Posts Tagged ‘health and workouts’

By Martha Jette

There are a number of things to consider before choosing the workout plan that is best for you.

First and foremost is the current state of your health.
If you have health problems such as asthma, emphysema or other respiratory problem, you will have to choose a workout that allows you to take frequent breaks.

The Better Health Channel recommends beginning with breathing exercises to strengthen the diaphragm. Then take short walks each day and concentrate on exercises that stretch the muscles. You might also want to consider something like Tai Chi rather than more intensive workout programs.

If you have arthritis, fibromyalgia or any similar chronic condition that affects your muscles, tendons, ligaments and joints, you will need to choose a workout that is less strenuous as well. Low impact exercise for those with arthritic conditions can actually be beneficial.

Try walking, swimming or yoga to keep muscles limber and strong but do not overdo it or you will feel the negative results. Begin with short periods of any exercise and slowly work up to more.
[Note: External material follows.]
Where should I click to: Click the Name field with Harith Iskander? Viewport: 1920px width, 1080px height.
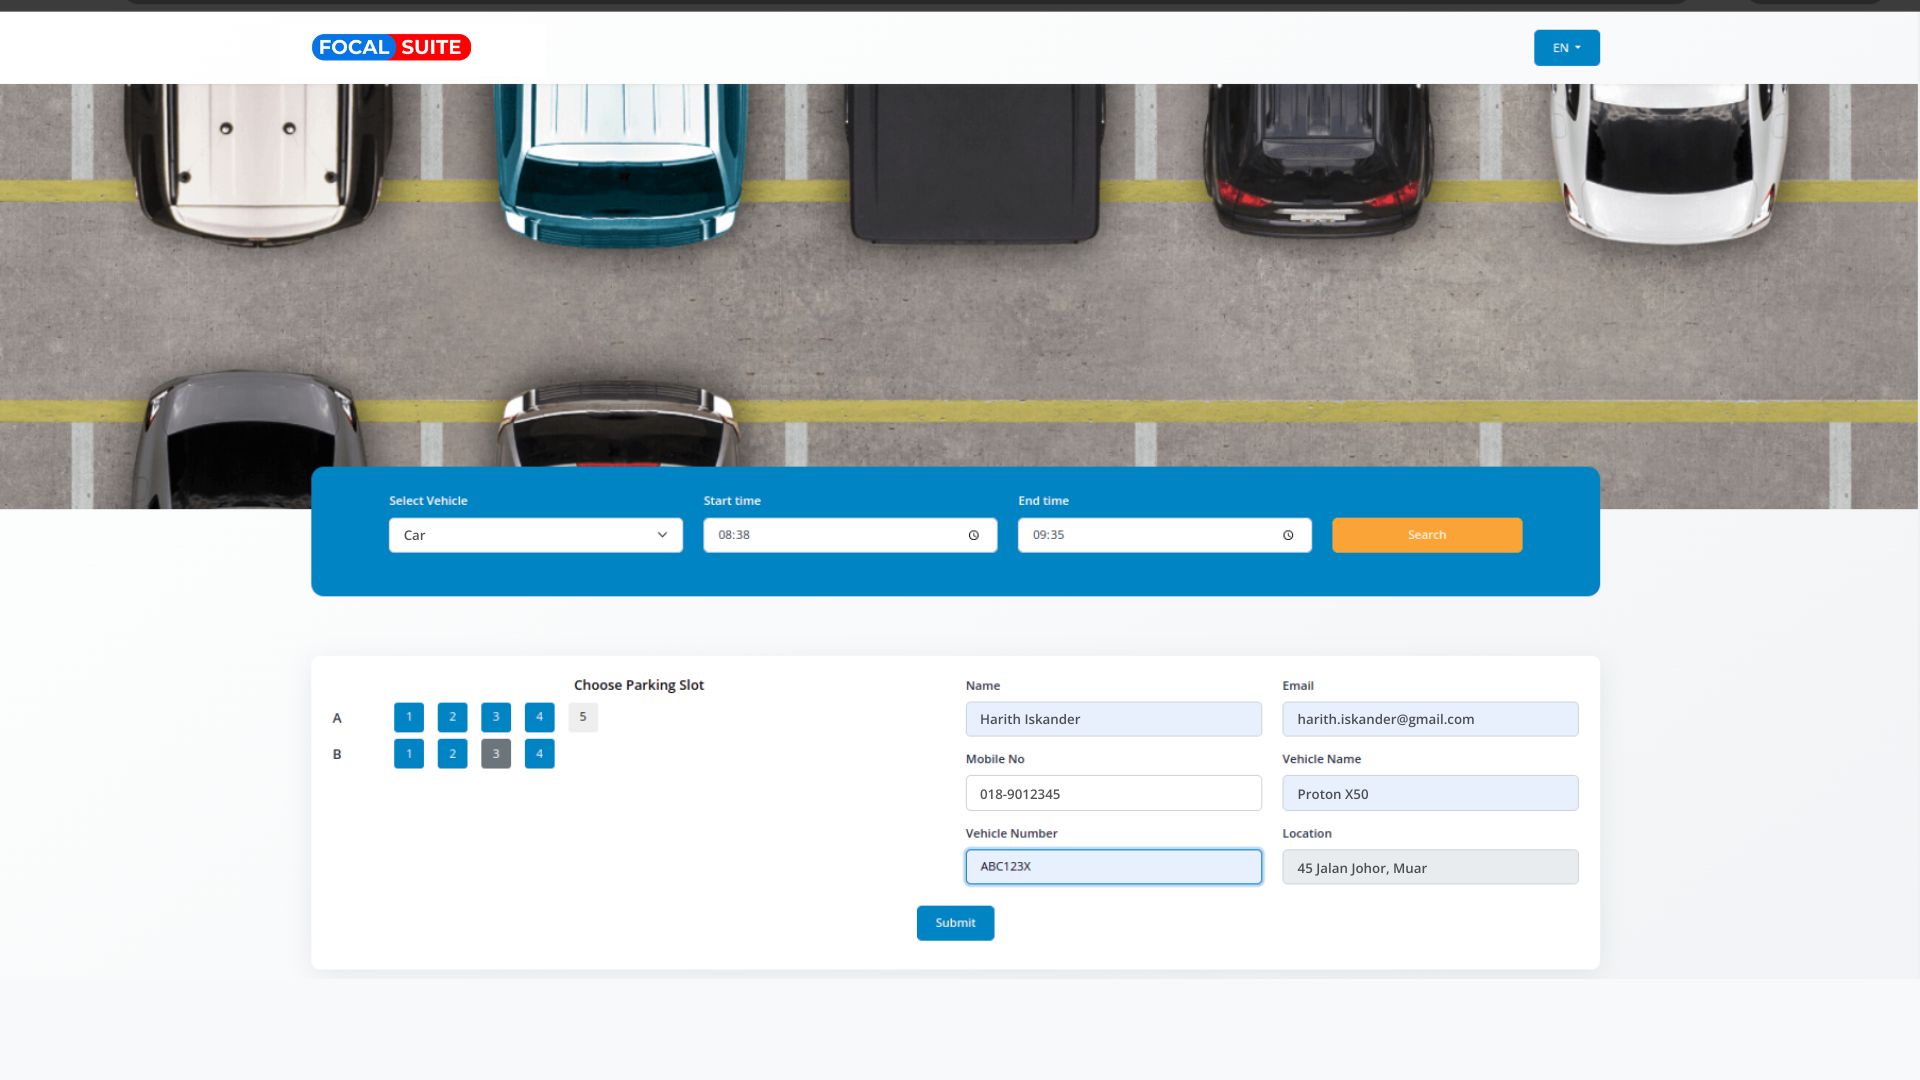1113,719
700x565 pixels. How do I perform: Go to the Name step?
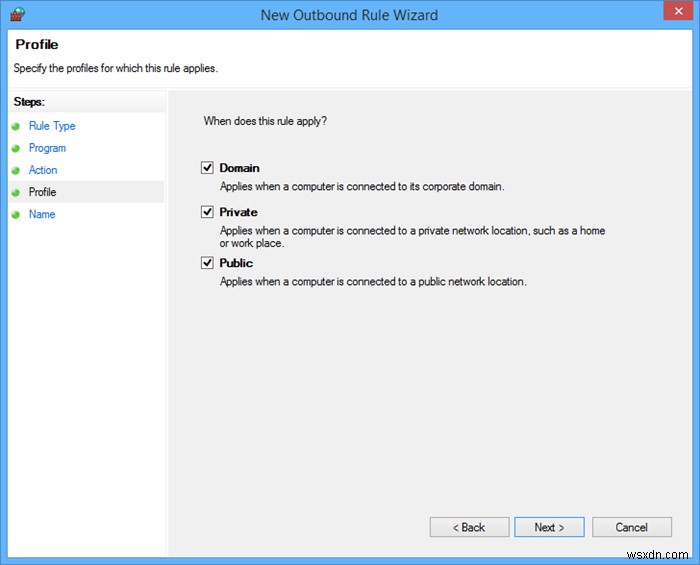coord(42,214)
Exercise is good for the heart but if you have pre-existing heart problems, you need to be careful. Safe Sport recommends first discussing an exercise regime with your doctor and keeping in close touch with him/her throughout. Start out with warm-up exercises and be sure to rest afterward.

If you have a heart rhythm problem caused by abnormal electrical activity in the heart, you could be in danger of atrialatrial or ventricular fibrillation, Wolfe-Parkinson White Syndrome or even Long QT Syndrome.

If you are obese, you might not be able to exercise as easily in the beginning. People who are morbidly obese often have knee or back problems due to their access weight.

One way to get started is to opt for swimming, which won’t cause undue stress on those areas. As well, obese people often don’t fit on regular gym workout equipment such as exercise bikes and weight benches. In such cases, you should consider a personal trainer, which will also save you the embarrassment of going to a gym.

Those with diabetes or too much sugar in the blood can benefit greatly from a regular exercise routine. A Canadian study of 251 obese adults has now shown that people with type 2 diabetes who undertake aerobic exercise and lift weights have better blood sugar control. Be sure however, that you monitor your blood  sugar level carefully because it will decrease during and after exercise so if you feel shaky or sweat more than usual, stop immediately.

Many seniors cannot handle excessive exercise but a short walk after dinner each day will go far in maintaining a healthy weight. If you find this difficult as well, begin walking just a block or two and increase your distance each day. Even if you use a walker, you will still benefit. You will find that you can burn off a significant amount of calories simply by walking.

Some people with health issues may find exercising difficult at first, but the health benefits will out outweigh any problems they might initially experience. That’s because being overweight is a health problem in itself that can cause everything from high blood pressure to diabetes and heart disease. Exercise has also been found effective in alleviating stress and depression.